Back to our Discussion
So China will not be able to defy economic gravity. They have some serious mal-investment in real estate. Because they consume 40-50% of the world’s commodities, once the game us up commodities will get hit hard. Back in 2008 the Chinese stimulus was something like 23% of their GDP. This resurrected oil and nearly every other commodity that fell hard back then.
3) Commodity prices do not reflect reality. Copper, although off its highs, is still selling for much more than the marginal cost of production. Copper is selling for $3.50/lb and it cost $1/lb to get it out of the ground. Have you looked at the returns the mining and metal companies making? I’m sure you have heard it said that profit margins are at record highs and are bound to fall to more normal levels. Well this is a sector that will have some significant margin contraction. If you look at commodity related equities, they have fallen much more than relative to the fall in commodity price. Why is this? Clearly the market (investors) are signaling a further fall in commodity prices. When commodity prices fall, oil will fall likewise.
4) I don't believe in "new era's. I also don’t want to take any unnecessary risks. If you step back and look at the price of oil you have to believe this is a “new era”. The market has numerous other opportunities so don’t box yourself into one sector.
5) On the flip side, what is the bull case? The bull case is we are running out of oil. While that may be true but isn’t it interesting US oil demand has fallen since 2005 (Click Here). High oil prices have also led to an onslaught of new technologies and energy sources. If you have a free market economy and someone has a need (in this case energy), someone will find a way to meet that need. Thousands of engineers are working on it everyday (Click Here for an Example).

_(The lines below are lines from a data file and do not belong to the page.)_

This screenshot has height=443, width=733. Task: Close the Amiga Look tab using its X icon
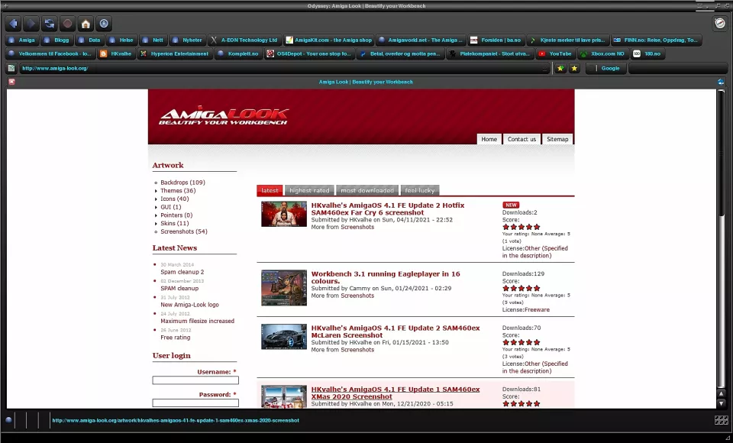click(x=11, y=82)
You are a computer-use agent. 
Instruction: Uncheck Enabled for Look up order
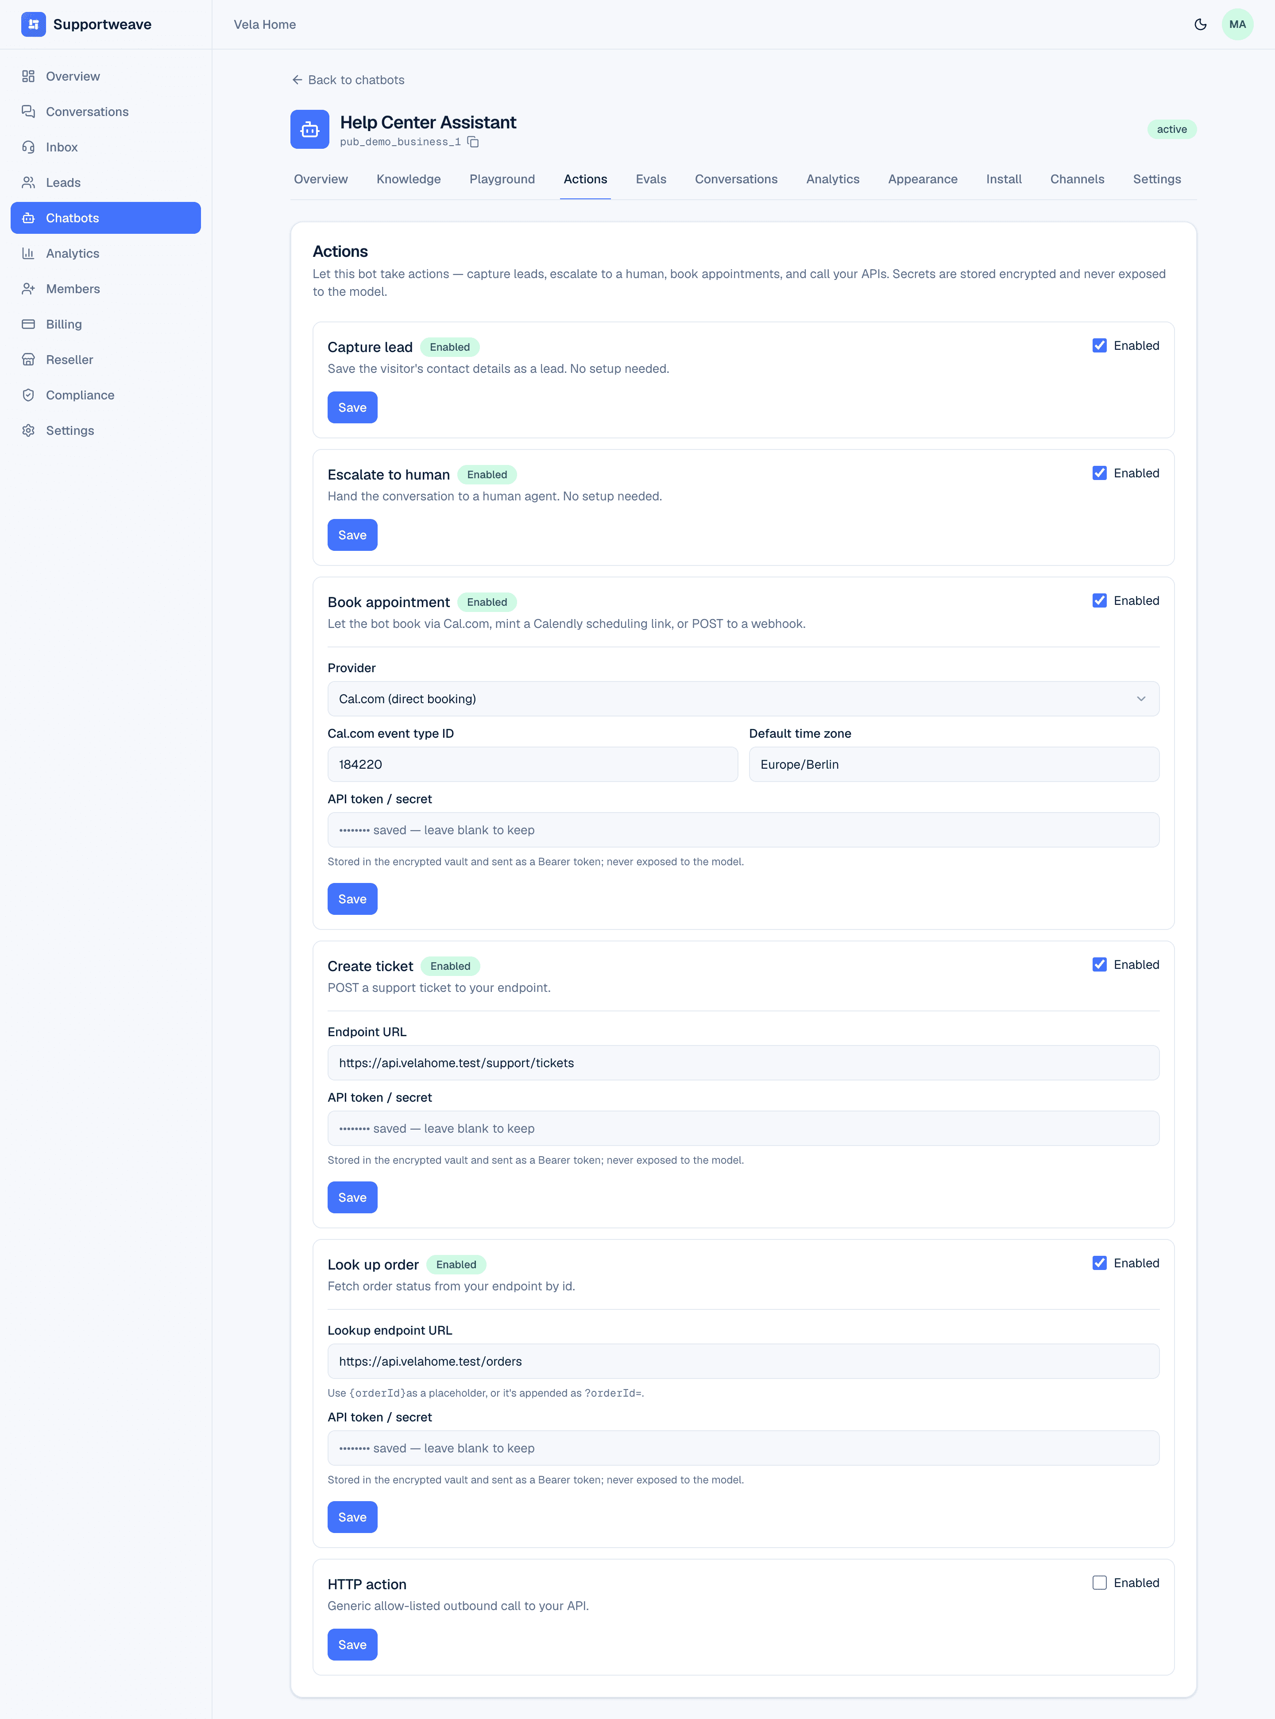1099,1264
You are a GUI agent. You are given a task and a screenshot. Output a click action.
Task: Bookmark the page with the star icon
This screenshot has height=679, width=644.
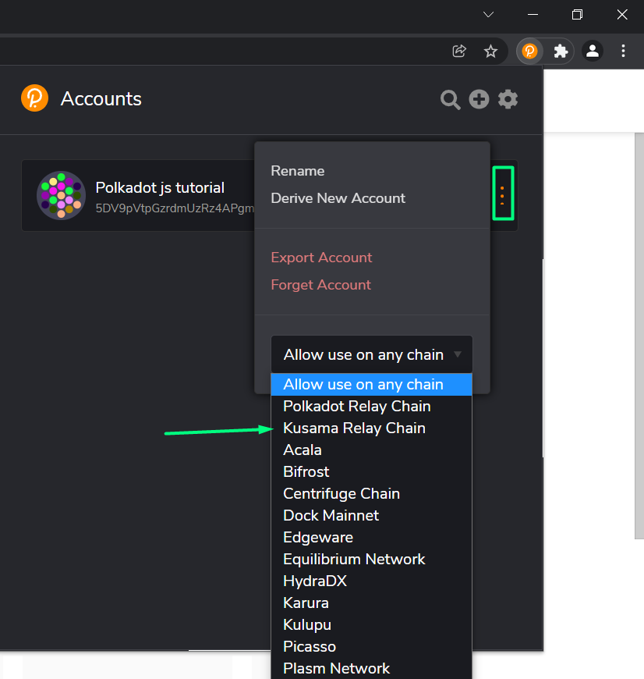(x=490, y=51)
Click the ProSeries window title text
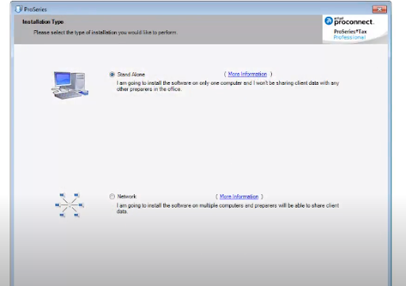 (x=36, y=10)
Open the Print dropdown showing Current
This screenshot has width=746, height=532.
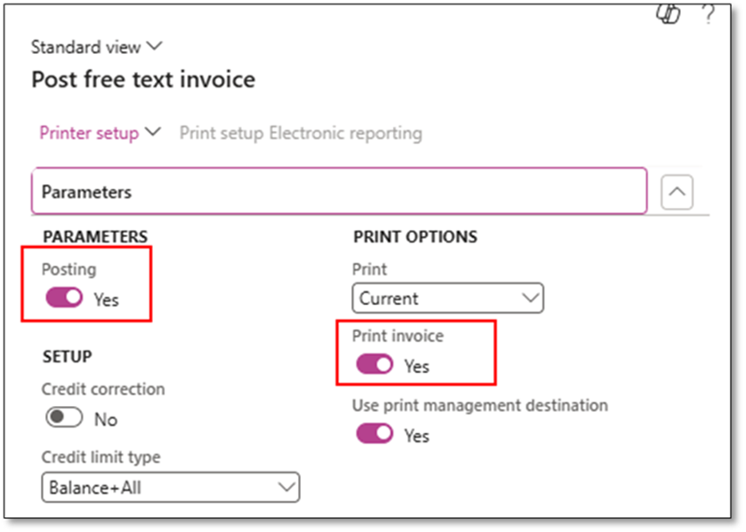coord(448,298)
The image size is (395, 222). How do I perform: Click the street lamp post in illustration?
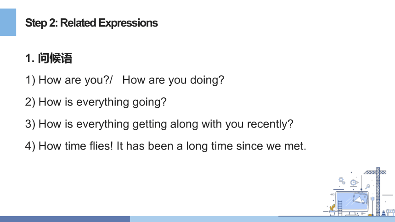372,206
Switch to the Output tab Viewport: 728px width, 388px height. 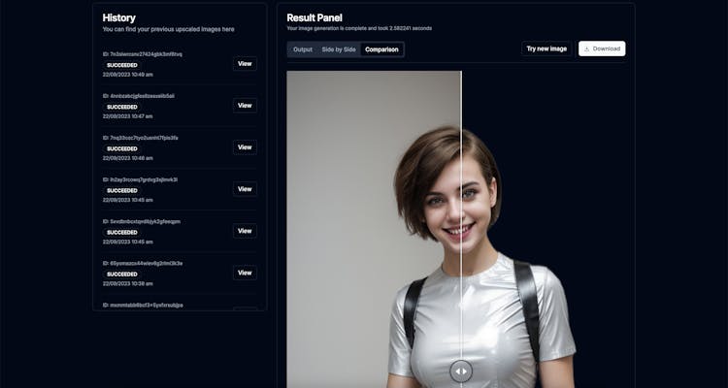(303, 49)
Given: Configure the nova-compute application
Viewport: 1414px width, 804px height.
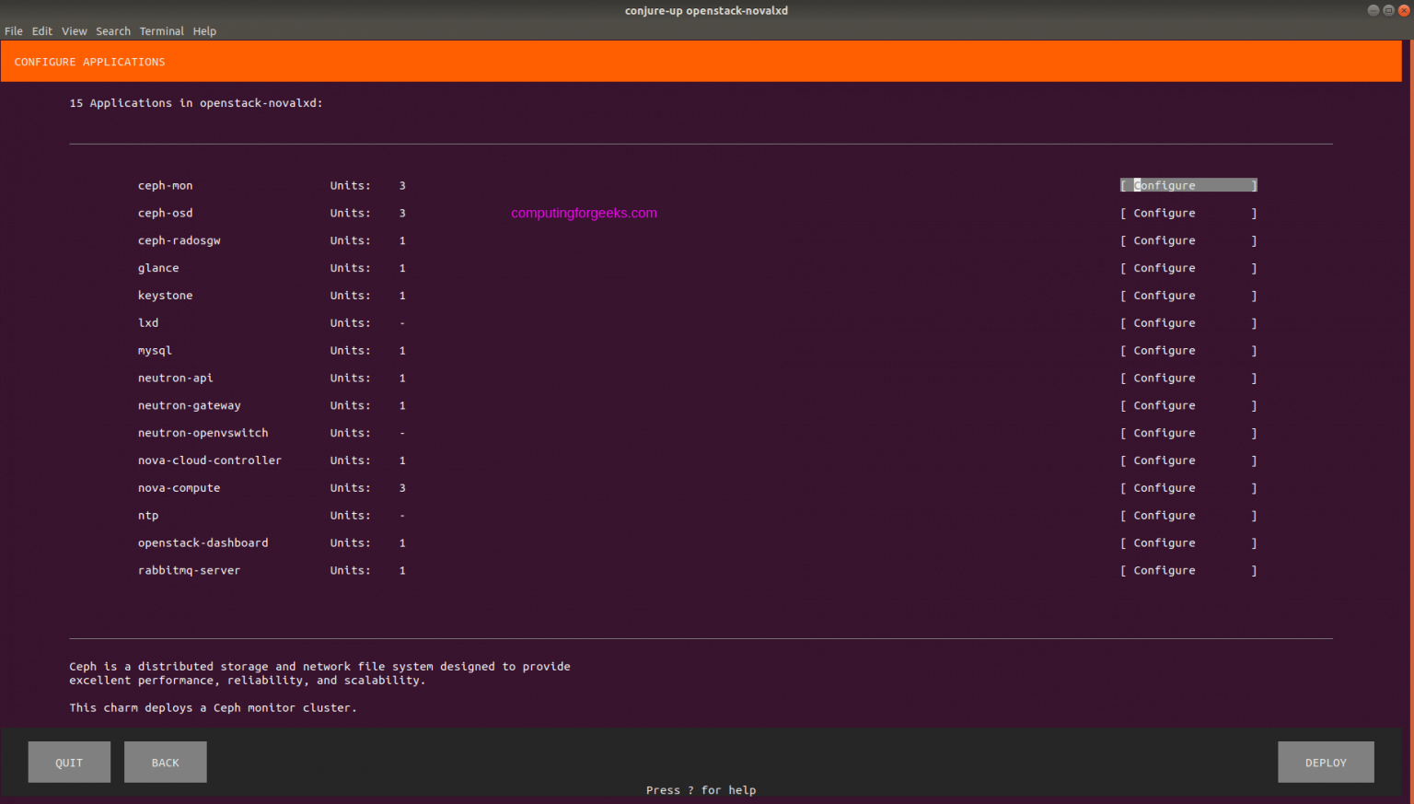Looking at the screenshot, I should 1188,487.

I’ll keep this short. I looked very, very briefly at Sandridge. I'm not interested in owning an oil company and I didn’t see anything appealing so I took a pass. That said I believe Fairfax has invested because of two reasons. One is management and the second is hedging. I have heard Prem Watsa say that the speculation in commodities is out of hand and that he knows of only one company that hedges their prices. I took that statement to refer to Sandridge although I don’t know their hedging policy. If SandRidge has significant hedges that is smart and is likely the reason why he’s invested. Many companies won’t hedge. You want to know why? Because they are speculating that prices will go even higher. People never learn and never change. They constantly reach for risk & yield with little regard for the downside.
Prem understands this well and he never reaches for unnecessary risks or yield without adequate compensation. He wants to earn 20% on every investment that Fairfax makes. When he does that he leaves himself a large margin of safety.